Contact us
Knowledge Hub posts.

Lunch with the FRDN Knowledge Hub data stewards:Metadata explained for research data

By Veerle Van den Eynden (KU Leuven)

Metadata seems to be the most difficult aspect of research data management for researchers to describe in a data management plan, let alone implement in their research. So at  the FRDN Knowledge Hub lunch session on 27 January 2022 we looked at the basics of how and why metadata are applied to data for different purposes and for different types of data, and how as data stewards we can advise researchers about metadata.

Fwo Web 09028

Metadata: The basics

Metadata are a structured form of documentation and information that explains data. They are typically machine readable and standardised, and can be applied to datasets at the level of the dataset and at the level of individual data points. Metadata play a role in making datasets Findable, Interoperable and Reusable.
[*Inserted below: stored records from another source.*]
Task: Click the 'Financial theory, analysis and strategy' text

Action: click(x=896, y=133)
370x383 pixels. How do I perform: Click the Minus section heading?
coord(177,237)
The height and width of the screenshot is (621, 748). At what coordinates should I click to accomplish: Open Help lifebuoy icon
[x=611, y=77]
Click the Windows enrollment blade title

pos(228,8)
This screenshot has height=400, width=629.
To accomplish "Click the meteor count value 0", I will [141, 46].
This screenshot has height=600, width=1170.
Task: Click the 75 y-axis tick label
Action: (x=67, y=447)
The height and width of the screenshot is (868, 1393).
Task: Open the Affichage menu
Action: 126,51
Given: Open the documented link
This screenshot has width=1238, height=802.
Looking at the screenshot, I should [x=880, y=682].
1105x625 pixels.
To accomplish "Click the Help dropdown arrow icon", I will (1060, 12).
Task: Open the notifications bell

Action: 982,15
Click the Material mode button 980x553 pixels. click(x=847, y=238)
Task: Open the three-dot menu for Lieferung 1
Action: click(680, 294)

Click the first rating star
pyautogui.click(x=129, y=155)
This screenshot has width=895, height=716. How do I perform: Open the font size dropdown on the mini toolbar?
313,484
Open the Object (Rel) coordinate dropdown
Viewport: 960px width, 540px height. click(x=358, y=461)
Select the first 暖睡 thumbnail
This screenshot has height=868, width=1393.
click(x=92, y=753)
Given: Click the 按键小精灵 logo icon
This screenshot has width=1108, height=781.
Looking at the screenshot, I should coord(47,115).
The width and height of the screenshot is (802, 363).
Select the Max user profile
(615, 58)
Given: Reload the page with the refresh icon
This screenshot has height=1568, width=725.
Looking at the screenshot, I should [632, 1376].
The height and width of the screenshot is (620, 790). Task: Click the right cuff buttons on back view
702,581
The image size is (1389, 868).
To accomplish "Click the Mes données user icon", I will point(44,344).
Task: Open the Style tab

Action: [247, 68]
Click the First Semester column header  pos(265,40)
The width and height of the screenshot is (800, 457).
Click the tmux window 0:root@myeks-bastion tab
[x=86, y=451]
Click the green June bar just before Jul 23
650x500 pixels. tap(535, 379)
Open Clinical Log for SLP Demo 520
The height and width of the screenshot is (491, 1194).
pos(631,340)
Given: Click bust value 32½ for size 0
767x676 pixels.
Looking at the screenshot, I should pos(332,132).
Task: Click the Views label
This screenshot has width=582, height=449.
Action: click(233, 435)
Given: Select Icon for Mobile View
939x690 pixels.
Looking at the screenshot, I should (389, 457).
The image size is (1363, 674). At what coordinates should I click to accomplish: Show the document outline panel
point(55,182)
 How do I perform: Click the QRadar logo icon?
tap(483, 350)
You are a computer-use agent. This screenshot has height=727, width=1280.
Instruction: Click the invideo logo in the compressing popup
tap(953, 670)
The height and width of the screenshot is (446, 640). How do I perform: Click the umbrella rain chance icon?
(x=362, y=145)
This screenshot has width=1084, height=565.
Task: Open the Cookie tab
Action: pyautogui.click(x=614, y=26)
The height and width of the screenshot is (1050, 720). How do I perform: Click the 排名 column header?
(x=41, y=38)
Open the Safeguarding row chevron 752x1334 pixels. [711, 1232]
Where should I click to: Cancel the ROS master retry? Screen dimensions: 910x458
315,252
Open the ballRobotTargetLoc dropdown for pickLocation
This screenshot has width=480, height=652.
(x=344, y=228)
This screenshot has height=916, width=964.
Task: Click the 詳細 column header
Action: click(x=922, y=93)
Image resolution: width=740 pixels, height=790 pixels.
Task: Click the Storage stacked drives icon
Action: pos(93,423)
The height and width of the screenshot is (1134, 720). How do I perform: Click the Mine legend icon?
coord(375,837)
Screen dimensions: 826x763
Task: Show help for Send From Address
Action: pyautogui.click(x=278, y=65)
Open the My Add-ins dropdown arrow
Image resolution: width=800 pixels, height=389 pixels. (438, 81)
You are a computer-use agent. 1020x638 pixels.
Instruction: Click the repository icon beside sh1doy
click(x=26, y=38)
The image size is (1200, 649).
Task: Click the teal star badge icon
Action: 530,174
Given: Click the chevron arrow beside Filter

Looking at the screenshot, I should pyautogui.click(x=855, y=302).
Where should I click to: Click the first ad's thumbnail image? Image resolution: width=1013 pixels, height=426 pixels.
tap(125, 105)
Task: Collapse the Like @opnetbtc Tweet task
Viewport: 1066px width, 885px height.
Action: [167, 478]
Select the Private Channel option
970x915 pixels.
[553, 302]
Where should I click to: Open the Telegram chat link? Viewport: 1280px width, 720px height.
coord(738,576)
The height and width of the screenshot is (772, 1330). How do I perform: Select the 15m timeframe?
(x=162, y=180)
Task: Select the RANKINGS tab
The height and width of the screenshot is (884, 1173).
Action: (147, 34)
First and foremost it should be a priority for researchers to add metadata to their datasets that explains clearly what the data mean, and to describe in their DMP how they will do this. Whilst this may seem too obvious to describe in a DMP, the reality is that still too many examples exist of datasets that are difficult to understand because variables, codes or units are not well described. Variable descriptions, codebooks and Readme files can explain data, so this can be described in a DMP. Only once datasets are well documented with metadata, we can start thinking about applying suitable community standards, controlled vocabularies and metadata standards. 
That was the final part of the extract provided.